In 1815, when treaties were signed ending the War of 1812, the population of St. Charles County exploded. Residents petitioned for roads to be established in 1816, and the Osage trace became the Boone’s Lick Road. In 1819, fifty years after Louis Blanchette established his home in the St. Charles Territory, the debate for Missouri’s Statehood began. When Missouri became a State in 1821 it set the stage for the Civil War, after sparking a national debate whether it should be “Slave or Free”. Many of the young state’s residents were slaveowners, having brought their property with them from Virginia and Kentucky. A brilliant young Senator named Henry Clay, known for his oratory skills was Speaker of the House, would suggest a compromise. And when the war began forty years later, the population of St. Charles County was 16,523, of which 2,210 were black and still enslaved.
In August of 1829, four Scotch-Irish Presbyterian families from Rockbridge County in Virginia joined William Campbell to set out for Missouri. In October they arrived at Dardenne Prairie, where they settled along Dardenne Creek and the Boone’s Lick Road. Dr. Robert McCluer had already purchased his land and would begin immediately building his beautiful stone home for his wife and five children from six months to thirteen years old. He owned fourteen “negro servants”. James Alexander who married Nancy McCluer a sister of Dr. McCluer, had five children and several negro slaves, nine enslaved individuals that included Archer Alexander and his wife Louisa and three small children.
In 1830, James Alexander would purchase his land, but tragedy would strike when his wife succumbed to the Cholera epidemic in 1833. She was buried at the Dardenne Presbyterian Church which had been established in 1819. In 1835, James would be taken by the epidemic sweeping the countryside as well and be buried next to his wife. As James Alexander, left strict instructions in his will that his farm and his slaves were absolutely not to be sold. Alexander’s cousin William Campbell was to be Executor of the Alexander slaves, who were to be leased, and the funds used to support the four now orphaned children. The children were returned to Virginia, to be raised by relatives. The farm and the slaves would remain the property of the four children for many years thereafter.

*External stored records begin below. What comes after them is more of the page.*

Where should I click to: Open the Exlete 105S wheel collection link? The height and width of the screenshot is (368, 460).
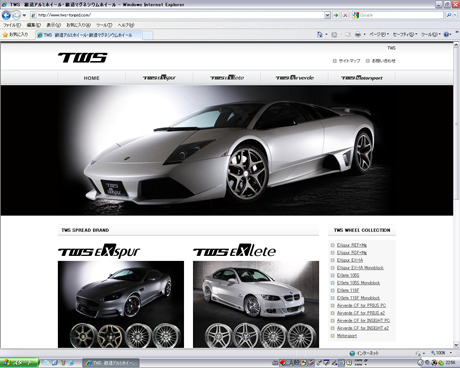pos(348,275)
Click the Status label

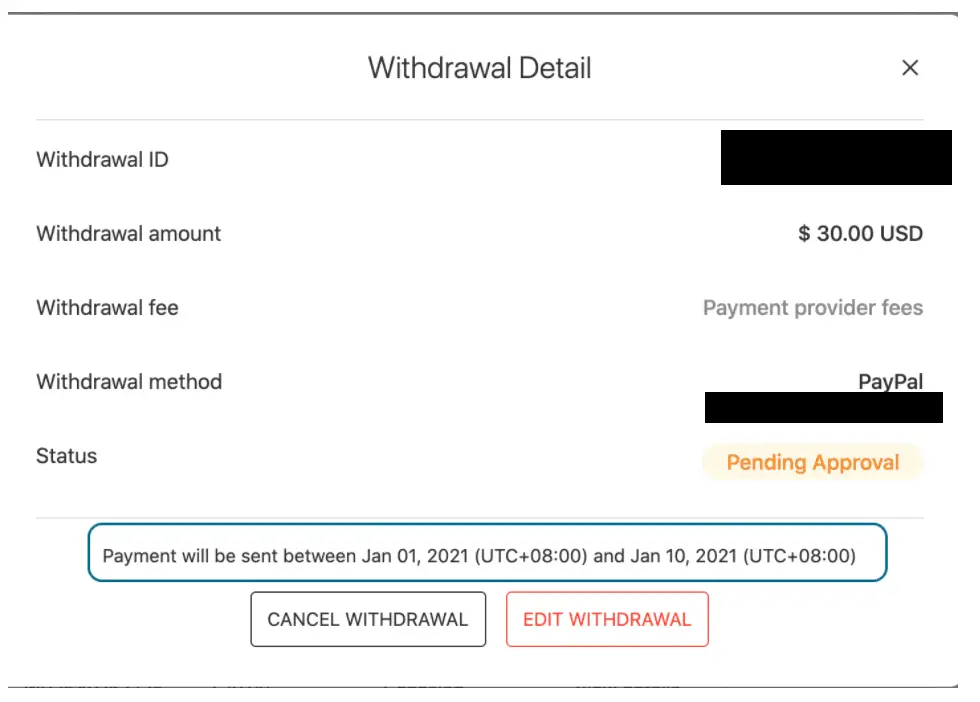point(67,456)
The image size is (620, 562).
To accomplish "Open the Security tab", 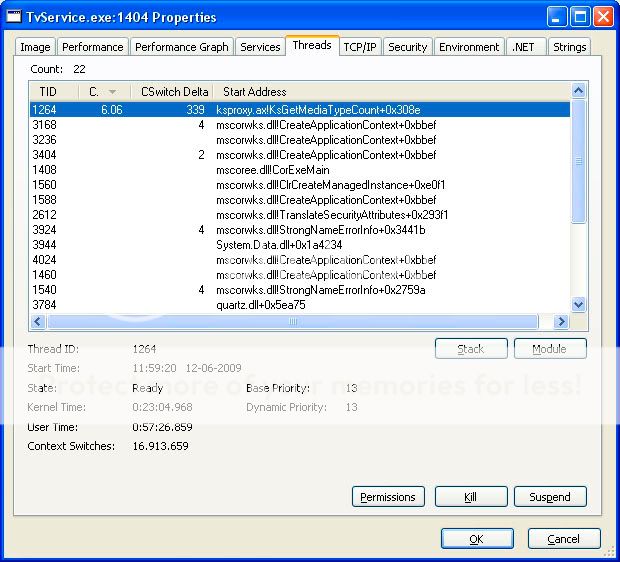I will (x=407, y=47).
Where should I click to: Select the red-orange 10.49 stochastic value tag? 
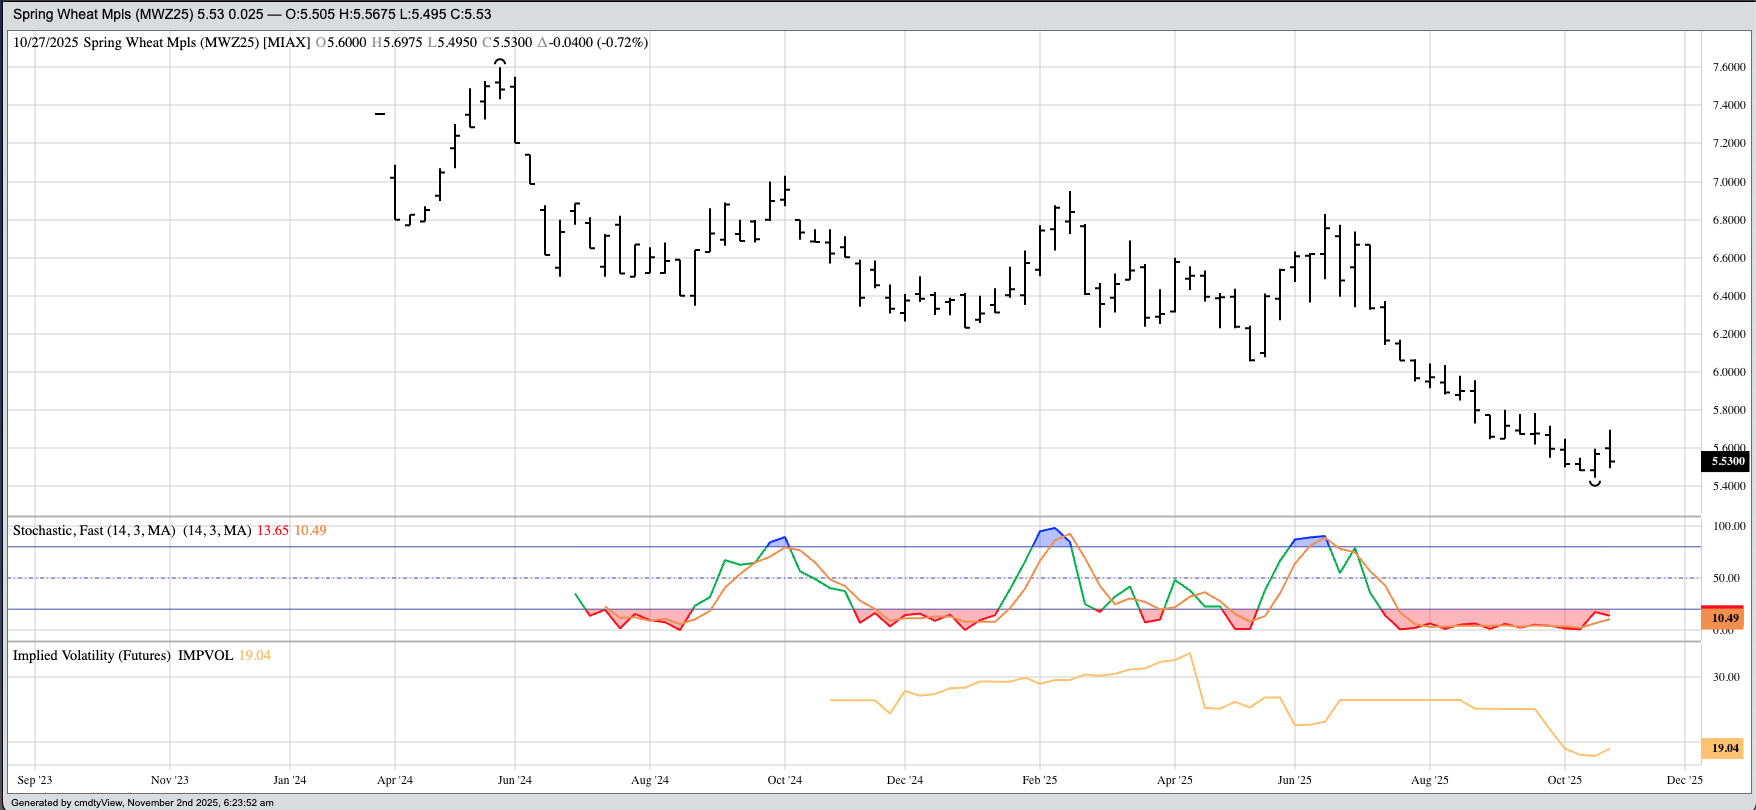(x=1724, y=618)
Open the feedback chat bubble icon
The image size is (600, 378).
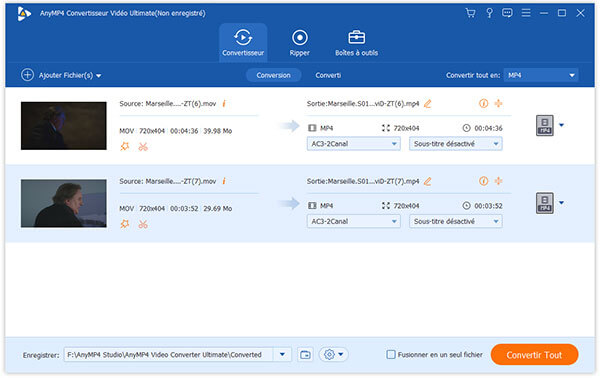(507, 13)
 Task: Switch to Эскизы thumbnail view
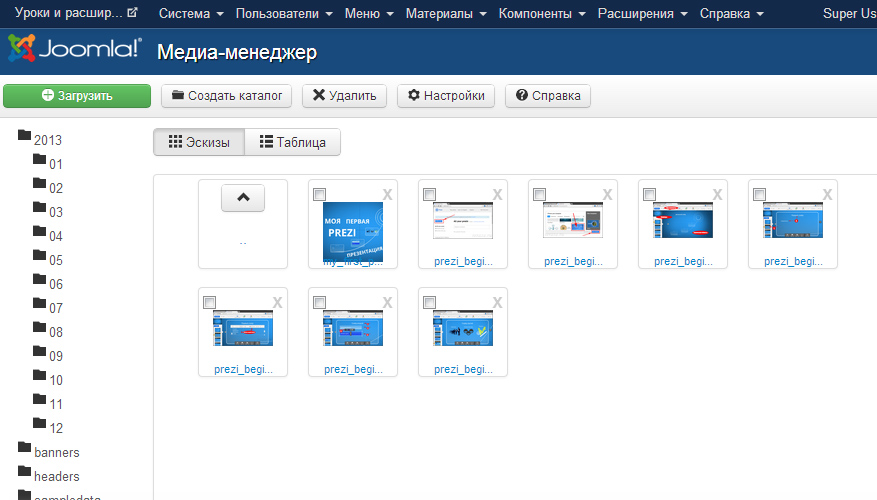[x=199, y=142]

In 1838, a relative of William Campbell, Captain James Campbell, who had served in the War of 1812, arrived and purchased 640 acres of land that adjoined Dr. McCluer’s farm on the west and was south of the Boone’s Lick Road. On March 18, that purchase of 640 acres from Thomas W. and Ann Elizabeth Cunningham, was witnessed by William Lindsey, the Justice of the Peace in St. Charles. The Lindsey family were also members of the Presbyterian Church, which had already been established in 1818 on Second Street. The Church was known not only for its blue glass windows, but its’ beautiful stone construction, similar to Main Street’s “Stone Row” and the Lindsey home out at Elm Point. Thomas and James Lindsey had just brought their two young nephews from Scotland, Robert (1817-1902) and John (1814-1883) Pourie who were stone and brick masons to direct the project. It was the huge labor force of area slaves including Archer that built Captain Campbell’s house.
Archer had worked for several years in the brickyards in St. Louis when he had first arrived in Missouri. He would assume leadership of the neighborhood slaves, while William Campbell was elsewhere. Afterwards he would be leased out, before eventually becoming the property of David K. Pitman, and then his son Richard H. Pitman, who lived east of Campbell on the Boone’s Lick Road, closer to Cottleville. Louisa, and her children were sold to James Naylor, who was postmaster and owned Naylor’s Store, a mile west of Campbell on the Boone’s Lick Road.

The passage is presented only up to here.